Return each entry precisely as it appears below.
============================================================
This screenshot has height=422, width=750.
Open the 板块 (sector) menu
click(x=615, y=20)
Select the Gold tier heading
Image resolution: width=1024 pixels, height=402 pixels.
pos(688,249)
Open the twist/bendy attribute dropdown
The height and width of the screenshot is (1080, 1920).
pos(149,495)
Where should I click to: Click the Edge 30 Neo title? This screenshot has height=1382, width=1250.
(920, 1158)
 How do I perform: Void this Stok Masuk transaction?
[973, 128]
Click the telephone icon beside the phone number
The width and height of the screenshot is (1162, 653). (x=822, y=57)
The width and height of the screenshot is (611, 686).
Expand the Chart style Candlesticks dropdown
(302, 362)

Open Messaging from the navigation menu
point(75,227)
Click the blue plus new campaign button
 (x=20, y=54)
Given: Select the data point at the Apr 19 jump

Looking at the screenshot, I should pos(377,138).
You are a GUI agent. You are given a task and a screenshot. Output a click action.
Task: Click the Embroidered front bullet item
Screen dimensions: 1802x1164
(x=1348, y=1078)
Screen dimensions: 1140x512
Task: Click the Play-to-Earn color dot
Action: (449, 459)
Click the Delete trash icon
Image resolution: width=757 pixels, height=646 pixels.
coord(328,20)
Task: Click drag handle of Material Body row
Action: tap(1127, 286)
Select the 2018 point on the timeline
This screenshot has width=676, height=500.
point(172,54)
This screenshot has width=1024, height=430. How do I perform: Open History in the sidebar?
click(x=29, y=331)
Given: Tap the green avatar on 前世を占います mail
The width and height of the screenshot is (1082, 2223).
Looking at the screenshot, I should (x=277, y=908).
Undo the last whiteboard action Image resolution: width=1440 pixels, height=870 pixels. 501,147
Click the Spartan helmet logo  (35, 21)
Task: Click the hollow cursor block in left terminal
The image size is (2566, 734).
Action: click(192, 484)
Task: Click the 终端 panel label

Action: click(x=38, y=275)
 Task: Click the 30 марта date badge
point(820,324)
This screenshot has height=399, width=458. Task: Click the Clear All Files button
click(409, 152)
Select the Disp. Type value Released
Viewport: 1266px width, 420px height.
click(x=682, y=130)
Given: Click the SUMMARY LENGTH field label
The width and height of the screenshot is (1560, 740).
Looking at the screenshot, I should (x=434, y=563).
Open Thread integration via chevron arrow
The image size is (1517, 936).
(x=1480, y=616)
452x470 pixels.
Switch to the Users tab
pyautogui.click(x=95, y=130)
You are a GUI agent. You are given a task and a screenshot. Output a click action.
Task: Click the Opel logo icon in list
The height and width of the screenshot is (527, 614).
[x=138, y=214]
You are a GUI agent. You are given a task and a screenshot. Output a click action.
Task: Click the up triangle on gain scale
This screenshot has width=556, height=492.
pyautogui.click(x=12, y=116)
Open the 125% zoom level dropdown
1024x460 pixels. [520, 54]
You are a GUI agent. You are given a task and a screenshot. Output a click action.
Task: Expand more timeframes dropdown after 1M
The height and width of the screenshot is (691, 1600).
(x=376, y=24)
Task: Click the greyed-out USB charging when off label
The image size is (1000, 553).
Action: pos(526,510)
============================================================
### Response to this exercise
This screenshot has height=422, width=750.
Open the 板块 (sector) menu
click(x=615, y=20)
Select the Gold tier heading
Image resolution: width=1024 pixels, height=402 pixels.
pos(688,249)
Open the twist/bendy attribute dropdown
The height and width of the screenshot is (1080, 1920).
pos(149,495)
Where should I click to: Click the Edge 30 Neo title? This screenshot has height=1382, width=1250.
(920, 1158)
 How do I perform: Void this Stok Masuk transaction?
[973, 128]
Click the telephone icon beside the phone number
The width and height of the screenshot is (1162, 653). (x=822, y=57)
The width and height of the screenshot is (611, 686).
Expand the Chart style Candlesticks dropdown
(302, 362)

Open Messaging from the navigation menu
point(75,227)
Click the blue plus new campaign button
 (x=20, y=54)
Given: Select the data point at the Apr 19 jump

Looking at the screenshot, I should pos(377,138).
You are a GUI agent. You are given a task and a screenshot. Output a click action.
Task: Click the Embroidered front bullet item
Screen dimensions: 1802x1164
(x=1348, y=1078)
Screen dimensions: 1140x512
Task: Click the Play-to-Earn color dot
Action: (449, 459)
Click the Delete trash icon
Image resolution: width=757 pixels, height=646 pixels.
coord(328,20)
Task: Click drag handle of Material Body row
Action: tap(1127, 286)
Select the 2018 point on the timeline
This screenshot has width=676, height=500.
point(172,54)
This screenshot has width=1024, height=430. How do I perform: Open History in the sidebar?
click(x=29, y=331)
Given: Tap the green avatar on 前世を占います mail
The width and height of the screenshot is (1082, 2223).
Looking at the screenshot, I should (x=277, y=908).
Undo the last whiteboard action Image resolution: width=1440 pixels, height=870 pixels. 501,147
Click the Spartan helmet logo  (35, 21)
Task: Click the hollow cursor block in left terminal
The image size is (2566, 734).
Action: click(192, 484)
Task: Click the 终端 panel label

Action: click(x=38, y=275)
 Task: Click the 30 марта date badge
point(820,324)
This screenshot has height=399, width=458. Task: Click the Clear All Files button
click(409, 152)
Select the Disp. Type value Released
Viewport: 1266px width, 420px height.
click(x=682, y=130)
Given: Click the SUMMARY LENGTH field label
The width and height of the screenshot is (1560, 740).
Looking at the screenshot, I should (x=434, y=563).
Open Thread integration via chevron arrow
The image size is (1517, 936).
(x=1480, y=616)
452x470 pixels.
Switch to the Users tab
pyautogui.click(x=95, y=130)
You are a GUI agent. You are given a task and a screenshot. Output a click action.
Task: Click the Opel logo icon in list
The height and width of the screenshot is (527, 614).
[x=138, y=214]
You are a GUI agent. You are given a task and a screenshot. Output a click action.
Task: Click the up triangle on gain scale
This screenshot has width=556, height=492.
pyautogui.click(x=12, y=116)
Open the 125% zoom level dropdown
1024x460 pixels. [520, 54]
You are a GUI agent. You are given a task and a screenshot. Output a click action.
Task: Expand more timeframes dropdown after 1M
The height and width of the screenshot is (691, 1600).
(x=376, y=24)
Task: Click the greyed-out USB charging when off label
The image size is (1000, 553).
Action: pos(526,510)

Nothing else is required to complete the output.